Thursday, December 30, 2010

I had a bad day.

Who wouldn't love James in a witch's hat?!?

I had a bad day yesterday. I just felt like I couldn't get motivated to do anything. Laundry days are Monday and Tuesday, but last night I still had 3 piles of clean clothes piled on my bed that I needed to put away. I didn't do it. I just pushed them into the portable crib at the end of my bed (the crib is used for for Emerson) because I didn't even want to face it until today. My house was a mess, I didn't feel like cooking because something was stinking in my fridge and I didn't want to fish it out. Oh yeah, and Jared has been working from 6am till around 7pm for the last couple of weeks. Only yesterday, he worked from 6am until 10:30pm. End of the year engineer stuff. Sariah's room is an absolute mess, and I kept stepping on sharp toys which really irritated me. I thought of visiting teaching I had yet to do, with only 2 days left in the month. James' molars are coming in, so he is extra cranky. He's throwing things, throwing himself onto the floor, and is now starting to hit. It just seems like everyone needed some quiet time and time-outs yesterday because we were all in a foul mood.

Also - Sariah is being a pill. This is what she was doing during naps:
She has an unusual attachment to her toy buckets. This is how she fell asleep:
My thoughts turned to mothers who are amazing. You walk into their house, and even with small children, things are in their places. Moms who have hot home-cooked meals on the tables every night, moms who don't have dirty dishes in the sink...and I started to feel like crap. Sure, we pick up at the end of the night. Sure, I cook almost every day (except last night I ordered a pizza). Sure, my kids are healthy and happy, but for some reason I still had a really rough day.

(I miss my husband. I think that's what it boils down to - I really miss Jared.)

But you know what? I'll bet you that those moms who seem to have it all together have bad days, too. I'm sure their house isn't always picked up, and I'm sure they even take their kids to McDonald's once in a while, too. We all try really hard, and that is the important part.

(Once the year comes to a close, I will have my husband back. Date night, here we come!)

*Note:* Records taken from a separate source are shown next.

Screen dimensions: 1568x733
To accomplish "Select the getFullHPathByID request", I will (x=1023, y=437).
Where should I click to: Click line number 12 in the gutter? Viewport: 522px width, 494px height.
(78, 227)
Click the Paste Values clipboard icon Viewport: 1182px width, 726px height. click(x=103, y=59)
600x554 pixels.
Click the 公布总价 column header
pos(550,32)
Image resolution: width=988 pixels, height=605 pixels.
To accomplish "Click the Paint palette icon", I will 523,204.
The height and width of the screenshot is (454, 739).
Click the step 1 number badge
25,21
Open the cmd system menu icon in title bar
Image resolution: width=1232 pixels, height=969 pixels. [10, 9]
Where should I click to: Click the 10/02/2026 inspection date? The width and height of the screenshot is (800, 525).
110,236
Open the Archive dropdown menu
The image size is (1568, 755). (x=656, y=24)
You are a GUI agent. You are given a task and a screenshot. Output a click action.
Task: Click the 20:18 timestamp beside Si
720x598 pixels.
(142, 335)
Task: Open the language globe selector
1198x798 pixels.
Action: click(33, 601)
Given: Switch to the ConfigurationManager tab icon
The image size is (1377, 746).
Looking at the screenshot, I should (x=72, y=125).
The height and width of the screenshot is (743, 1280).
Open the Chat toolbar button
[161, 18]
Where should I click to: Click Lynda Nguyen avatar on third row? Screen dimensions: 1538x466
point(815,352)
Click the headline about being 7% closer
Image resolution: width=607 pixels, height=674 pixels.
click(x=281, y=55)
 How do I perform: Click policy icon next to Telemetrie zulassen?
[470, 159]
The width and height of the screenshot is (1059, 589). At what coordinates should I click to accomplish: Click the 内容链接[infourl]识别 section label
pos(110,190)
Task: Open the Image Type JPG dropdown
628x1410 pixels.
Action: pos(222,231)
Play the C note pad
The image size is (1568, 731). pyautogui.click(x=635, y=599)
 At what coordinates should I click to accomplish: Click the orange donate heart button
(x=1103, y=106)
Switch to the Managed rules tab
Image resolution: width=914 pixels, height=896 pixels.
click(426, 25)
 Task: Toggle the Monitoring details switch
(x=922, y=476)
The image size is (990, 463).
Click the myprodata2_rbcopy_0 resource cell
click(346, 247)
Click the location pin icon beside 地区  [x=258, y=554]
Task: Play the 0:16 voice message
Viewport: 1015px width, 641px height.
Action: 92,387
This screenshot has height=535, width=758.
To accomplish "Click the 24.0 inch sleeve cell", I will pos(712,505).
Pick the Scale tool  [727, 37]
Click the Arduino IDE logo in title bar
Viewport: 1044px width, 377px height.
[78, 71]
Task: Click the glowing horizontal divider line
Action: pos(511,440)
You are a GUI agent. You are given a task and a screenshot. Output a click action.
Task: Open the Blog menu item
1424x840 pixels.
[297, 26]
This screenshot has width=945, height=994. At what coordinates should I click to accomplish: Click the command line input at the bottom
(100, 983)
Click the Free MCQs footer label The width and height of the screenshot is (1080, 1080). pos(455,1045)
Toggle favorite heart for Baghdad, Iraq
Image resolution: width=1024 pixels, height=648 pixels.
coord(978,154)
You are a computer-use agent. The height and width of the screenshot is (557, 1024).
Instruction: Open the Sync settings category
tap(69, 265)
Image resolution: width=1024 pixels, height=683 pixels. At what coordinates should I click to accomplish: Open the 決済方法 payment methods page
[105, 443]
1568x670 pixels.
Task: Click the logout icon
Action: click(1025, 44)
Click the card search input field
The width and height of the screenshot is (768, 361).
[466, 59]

I've also decided that it's alright to have a bad day once in a while, because it makes you grateful for all of the other good days you have. And for all of you moms who have bad days and are envious of those who seem like they don't, and who feel like things are falling apart around you - hang on. You'll wake up happy, and ready to take on your role again. And remember - even those moms have bad days, too.

7 comments:

Amy said...

I love this post, Amber. I had a rough day yesterday too, and no, I didn't cook either. Luckily, it makes the good days better and it is so nice to remember that everyone has their bad days...even those really "put together" moms.

bedonts said...

I've totally been there, believe me! It's tough, but I want you to know that *I* think you are amazing! Smile!

Brianna said...

Oh boy, do I know those kind of days. They are rough. I am sorry you had one yesterday. I've found we all seem to have them...I don't know why we have silly moments when we think everyone else has it together but we don't...cause that's just not the case.

So here's to the start of my crazy day! I have to pack away christmas, clean the house left behind, prepare 3 days worth of lesson plans, and pack for a 4 day choir trip. It's going to be a long weekend!

Hang in there! *Hugs*

Anonymous said...

I think we've ALL been there. That's why mac'n cheese was invented :) And I can completely relate and empathize to your hubby's schedule. Mike doesn't get home until after 8pm every night and I've been doing it for 4 years :(

Karen said...

I don't think anyone is "all put together" and especially all the time. Those who have spotlessly clean houses may not cook or play with their kids. Those who play with their kids may not do other things. We all have strengths and weaknesses, no one is all strengths and no one has no weaknesses... it's just easy to see our weaknesses and compare them to other's strengths... you are an awesome mother.

Johnson-n-Johnson said...

"If you are still in the process of raising children, be aware that the tiny fingerprints that show up on almost every newly cleaned surface, the toys scattered about the house, the piles and piles of laundry to be tackled will disappear all too soon and that you will—to your surprise—miss them profoundly." President Thomas S. Monson

This has helped me numerous times! Love you Amber!

Leann said...

Amber - you are great! I read your blog and think how you must be "one of those mom's"... I really do. But this post just reminds me that we all have our days. Thanks so much for sharing... I really do appreciate the empathy we can all feel and share!